Right at that moment, she would be hard-pressed to remember her name. She felt a shivering awareness of him as she shook her head distractedly. The lemony, musky scent of him had invaded her nostrils like some kind of raw pheromone and she could sense the warm, male heat radiating off him.

‘I don’t know what you’re talking about.’ She frowned.

Part of him wanted to ram the accusation home. To tell her that he had no need of women who lacked such subtlety. Predatory women with hungry green eyes. But that part of him seemed to be fast on the wane and some alien emotion was in the ascendancy.

Until he reminded himself that emotion had no place in what was happening between them.
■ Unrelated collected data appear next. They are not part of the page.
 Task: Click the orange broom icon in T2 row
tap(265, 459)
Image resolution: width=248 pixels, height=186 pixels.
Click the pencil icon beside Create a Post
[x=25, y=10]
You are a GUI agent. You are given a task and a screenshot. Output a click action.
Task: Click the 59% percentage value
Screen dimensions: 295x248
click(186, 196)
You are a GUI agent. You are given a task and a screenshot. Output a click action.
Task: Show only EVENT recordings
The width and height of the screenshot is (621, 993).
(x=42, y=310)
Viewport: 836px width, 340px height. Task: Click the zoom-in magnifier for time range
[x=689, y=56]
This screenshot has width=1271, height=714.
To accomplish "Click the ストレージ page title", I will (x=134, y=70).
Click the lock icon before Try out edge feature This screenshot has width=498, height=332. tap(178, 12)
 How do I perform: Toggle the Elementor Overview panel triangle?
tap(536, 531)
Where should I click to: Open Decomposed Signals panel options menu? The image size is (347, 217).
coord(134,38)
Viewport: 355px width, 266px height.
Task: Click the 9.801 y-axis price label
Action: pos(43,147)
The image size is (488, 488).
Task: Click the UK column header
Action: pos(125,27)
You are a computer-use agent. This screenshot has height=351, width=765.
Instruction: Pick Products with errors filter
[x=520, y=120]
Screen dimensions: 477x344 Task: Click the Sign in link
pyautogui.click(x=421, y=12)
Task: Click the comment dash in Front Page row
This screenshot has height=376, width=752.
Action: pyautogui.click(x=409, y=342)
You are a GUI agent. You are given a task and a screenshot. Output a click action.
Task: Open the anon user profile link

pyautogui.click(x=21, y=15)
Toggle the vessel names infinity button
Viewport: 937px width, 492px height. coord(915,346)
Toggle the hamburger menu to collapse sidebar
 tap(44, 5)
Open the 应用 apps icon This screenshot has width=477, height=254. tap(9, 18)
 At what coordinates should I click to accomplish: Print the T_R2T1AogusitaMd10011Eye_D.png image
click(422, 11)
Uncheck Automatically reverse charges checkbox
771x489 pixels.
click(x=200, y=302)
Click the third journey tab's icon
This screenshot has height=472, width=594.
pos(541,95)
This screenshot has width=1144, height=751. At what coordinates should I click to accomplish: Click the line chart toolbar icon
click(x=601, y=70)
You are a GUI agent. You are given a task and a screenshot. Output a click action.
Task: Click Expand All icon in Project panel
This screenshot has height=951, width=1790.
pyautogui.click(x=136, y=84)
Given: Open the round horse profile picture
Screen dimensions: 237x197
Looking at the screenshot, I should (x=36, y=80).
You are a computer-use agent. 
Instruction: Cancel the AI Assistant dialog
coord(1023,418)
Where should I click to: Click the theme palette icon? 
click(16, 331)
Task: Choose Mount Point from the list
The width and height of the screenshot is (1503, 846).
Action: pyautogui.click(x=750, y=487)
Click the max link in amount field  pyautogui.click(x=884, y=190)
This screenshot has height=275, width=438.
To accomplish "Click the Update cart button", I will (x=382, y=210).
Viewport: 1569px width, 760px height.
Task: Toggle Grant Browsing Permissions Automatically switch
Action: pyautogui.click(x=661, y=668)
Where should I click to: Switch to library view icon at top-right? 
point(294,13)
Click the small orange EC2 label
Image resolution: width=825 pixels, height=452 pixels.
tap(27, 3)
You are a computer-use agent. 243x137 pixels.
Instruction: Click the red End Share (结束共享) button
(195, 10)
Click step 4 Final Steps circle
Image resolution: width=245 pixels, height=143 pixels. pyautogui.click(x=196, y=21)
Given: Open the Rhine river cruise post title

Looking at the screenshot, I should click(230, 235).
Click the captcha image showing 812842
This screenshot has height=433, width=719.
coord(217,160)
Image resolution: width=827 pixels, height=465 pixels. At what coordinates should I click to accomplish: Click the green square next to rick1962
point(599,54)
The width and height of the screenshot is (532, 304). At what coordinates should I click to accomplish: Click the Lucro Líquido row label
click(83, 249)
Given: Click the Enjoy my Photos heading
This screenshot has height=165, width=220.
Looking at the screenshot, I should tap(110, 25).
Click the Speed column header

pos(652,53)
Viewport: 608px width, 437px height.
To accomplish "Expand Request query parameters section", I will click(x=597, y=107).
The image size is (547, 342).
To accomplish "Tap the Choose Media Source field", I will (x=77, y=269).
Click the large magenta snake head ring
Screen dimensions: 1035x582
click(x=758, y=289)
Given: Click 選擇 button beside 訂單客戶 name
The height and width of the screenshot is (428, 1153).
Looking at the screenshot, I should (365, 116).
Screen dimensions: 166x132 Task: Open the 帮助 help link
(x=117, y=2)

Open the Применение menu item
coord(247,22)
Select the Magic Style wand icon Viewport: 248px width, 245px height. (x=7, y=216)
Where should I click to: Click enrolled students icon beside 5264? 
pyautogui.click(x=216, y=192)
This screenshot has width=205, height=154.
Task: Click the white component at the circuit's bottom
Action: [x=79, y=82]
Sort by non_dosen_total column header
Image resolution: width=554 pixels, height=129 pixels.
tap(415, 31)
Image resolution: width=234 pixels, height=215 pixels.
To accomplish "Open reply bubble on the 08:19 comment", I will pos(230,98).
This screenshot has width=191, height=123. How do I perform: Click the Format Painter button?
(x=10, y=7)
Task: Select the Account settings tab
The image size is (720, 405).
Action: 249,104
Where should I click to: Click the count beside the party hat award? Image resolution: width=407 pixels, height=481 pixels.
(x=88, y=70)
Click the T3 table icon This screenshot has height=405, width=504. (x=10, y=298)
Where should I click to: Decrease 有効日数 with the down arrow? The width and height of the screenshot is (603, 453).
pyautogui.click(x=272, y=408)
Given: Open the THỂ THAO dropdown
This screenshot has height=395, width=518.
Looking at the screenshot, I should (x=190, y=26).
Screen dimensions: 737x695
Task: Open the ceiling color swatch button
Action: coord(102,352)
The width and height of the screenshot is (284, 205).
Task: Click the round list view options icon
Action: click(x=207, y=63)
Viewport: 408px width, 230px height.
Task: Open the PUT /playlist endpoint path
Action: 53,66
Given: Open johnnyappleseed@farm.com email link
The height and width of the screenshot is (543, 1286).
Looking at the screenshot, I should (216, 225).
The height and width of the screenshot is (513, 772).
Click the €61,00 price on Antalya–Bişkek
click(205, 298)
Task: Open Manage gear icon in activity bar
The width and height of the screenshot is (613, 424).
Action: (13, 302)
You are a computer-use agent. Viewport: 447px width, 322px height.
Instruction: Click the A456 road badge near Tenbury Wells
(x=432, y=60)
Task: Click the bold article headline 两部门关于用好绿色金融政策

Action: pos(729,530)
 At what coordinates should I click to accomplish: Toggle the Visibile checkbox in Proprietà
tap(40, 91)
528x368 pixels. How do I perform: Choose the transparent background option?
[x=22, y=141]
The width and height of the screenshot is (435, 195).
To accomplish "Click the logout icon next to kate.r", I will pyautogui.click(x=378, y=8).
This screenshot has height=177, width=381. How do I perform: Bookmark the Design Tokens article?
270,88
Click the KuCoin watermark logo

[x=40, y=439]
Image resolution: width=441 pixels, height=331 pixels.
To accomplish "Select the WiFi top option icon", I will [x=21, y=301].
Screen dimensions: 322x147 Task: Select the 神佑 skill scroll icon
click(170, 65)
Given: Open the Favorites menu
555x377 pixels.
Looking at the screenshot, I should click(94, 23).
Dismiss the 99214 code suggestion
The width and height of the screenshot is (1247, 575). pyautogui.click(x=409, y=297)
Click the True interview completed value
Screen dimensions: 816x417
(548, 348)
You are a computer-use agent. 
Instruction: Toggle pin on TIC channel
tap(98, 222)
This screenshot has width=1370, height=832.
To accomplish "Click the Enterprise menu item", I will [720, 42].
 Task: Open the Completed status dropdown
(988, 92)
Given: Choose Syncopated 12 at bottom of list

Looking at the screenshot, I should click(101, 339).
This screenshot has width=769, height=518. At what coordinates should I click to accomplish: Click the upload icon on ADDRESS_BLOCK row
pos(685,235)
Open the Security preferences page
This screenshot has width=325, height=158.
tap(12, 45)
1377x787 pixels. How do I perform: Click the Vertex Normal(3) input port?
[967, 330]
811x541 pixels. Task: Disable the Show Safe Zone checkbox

He didn’t know her. Or particularly like her. Certainly didn’t respect her. He just wanted her, it was as simple and as complicated as that.

His lips parted to say with soft venom, Oh, yes, you do, but some interloper had stolen the words from his mouth. He raised his dark eyebrows questioningly and the hand which had been partially concealed by the hard shaft of his thigh suddenly withdrew and he held out the overstuffed black leather diary towards her. ‘This is yours, I believe?’

‘My Filofax!’ Kate stared at it in astonishment. Why, she depended on it as she would her lifeblood—and she had been in such a state that she hadn’t even noticed it missing! ‘I didn’t even realise I’d left it behind!’

She was a good actress, he would say that for her! For a moment her surprise looked almost genuine. But her reaction to him told him the true story. Should he taunt her with it? Let her know that he could see through her schoolgirl games? ‘You mean you hadn’t missed it?’ he mocked.

Kate stiffened, and indignation took the place of surprise. ‘You think I left it behind on purpose?’ she asked, her voice rising with incredulity.

He shrugged, and the blue eyes glittered a challenge at her. ‘Didn’t you?’

She raised her eyebrows, scarcely believing what she was hearing. ‘Presumably just so that you would return it, I suppose?’

‘If that was your intention.’ He gave a coolly beautiful smile. ‘Then you have succeeded, mmm, cara?’

She almost laughed aloud at his arrogance. ‘Maybe such a scenario happens to you all the time Mr Calverri—’

‘Giovanni,’ he corrected softly, unable to stop himself even though the distant clamour of his conscience told him not to enter into this delicious game of flirtation.

‘Maybe women do throw themselves at you—’

‘They do,’ he agreed gravely, and was rewarded with a renewed look of outrage, though was unprepared for the stealthy acceleration of his pulse as her sinful lips pursed themselves together.

‘Well, for your information—’ she drew a deep breath, slightly aware of behaving a little hypocritically since she had been sitting here obsessing about him, hadn’t she? ‘—if I was that interested in a man I wouldn’t resort to such transparent tactics, I would… would…’

Dark brows were raised in query as her words tailed off. ‘You would…?’

Well, why not tell him the truth? ‘I would have asked you out,’ she said in a matter-of-fact voice.